Stocks ended the session on a high note, led by energy, tech and financials. The Dow gained more than 250 points while other major averages also finished strongly.
Investors grew reassured that China wasn't about to reignite fears about European debt and bargain-hunters swooped in.
Utilities and consumer staples underperformed, though all 10 S&P sectors rose at least 1 percent. The Nasdaq gained more than 3 percent.
Separate economic reports showed the employment recovery remains lacklusterand first-quarter growth was a bit slower than originally thought. That helped temper sentiment somewhat but wasn't enough to keep away the bargain hunters.

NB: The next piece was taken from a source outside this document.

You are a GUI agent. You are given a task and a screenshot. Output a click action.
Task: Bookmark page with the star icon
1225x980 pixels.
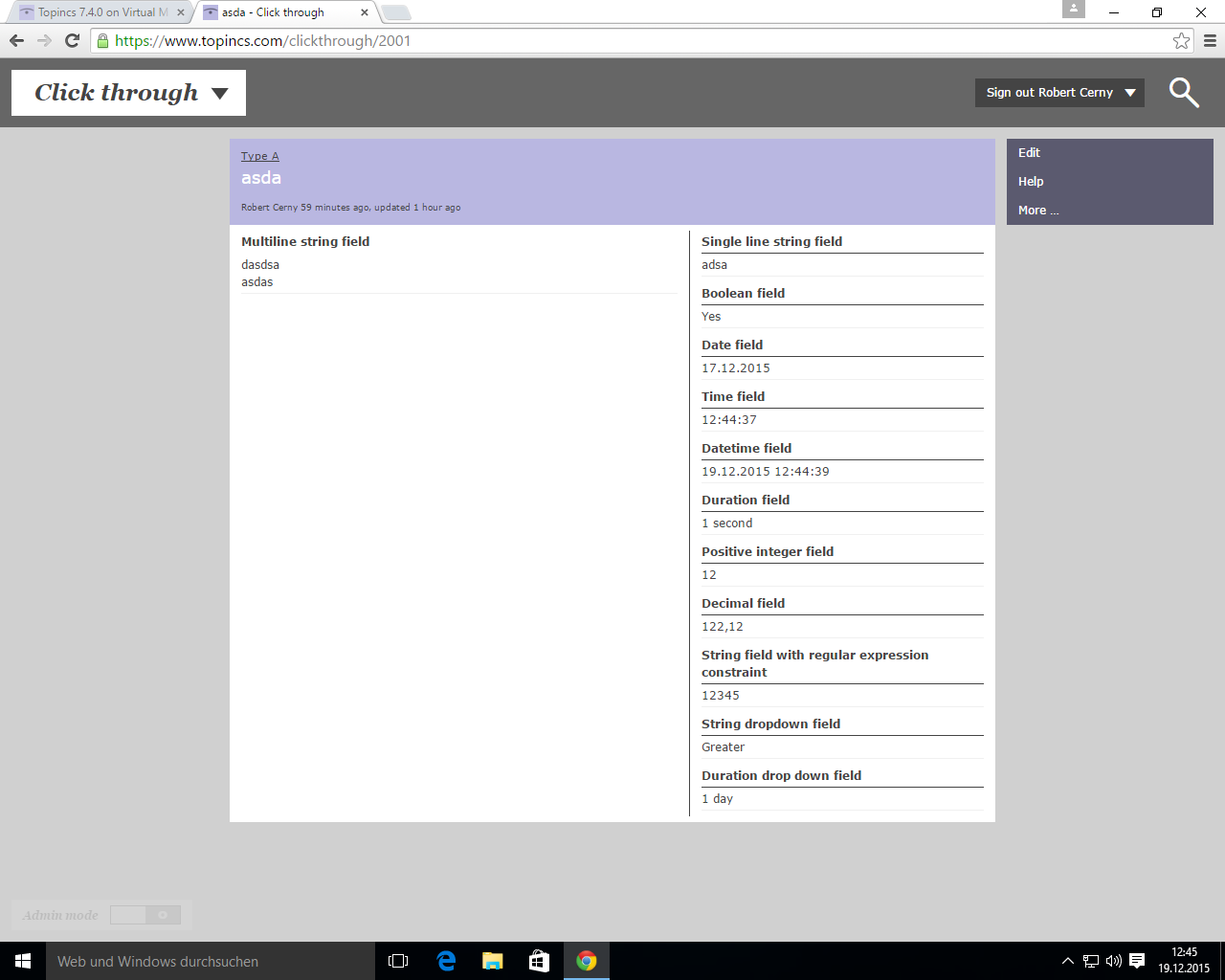pos(1181,40)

The market fell in whipsaw trading Wednesday, with a late-session drop attributed to ultimately unfounded reports that China was going to put its European assets under review.
With global stormclouds starting to pull back at least for the moment, investors instead focused Thursday on good news.
"The drubbing stocks and commodities have sustained since April 23 was enough for the time being, or at least until there's greater clarity as to what the real cost of the euro zone fiscal and debt makeover will be," John Stoltzfus, chief strategist at Ticonderoga Securities in New York, wrote in his morning note. "For now, we're expecting the rally to gain support until further structural problems surface and force investors once again to ponder threats to global growth."
Retail was among the big gainers for the day as a handful of earnings reports showed a resilient consumer.
Warehouse club Costco reported a jump in quarterly profit that equated to 68 cents a share as sales picked up at the big-box retailer.
More positive earnings news came from high-end jeweler Tiffany, which reported earnings more than doubled over the past year. The company also raised its outlook, sending shares up.
Retail stocks generally were among the market leaders. The SPDRS&P Retail exchange-traded gained more than 3 percent.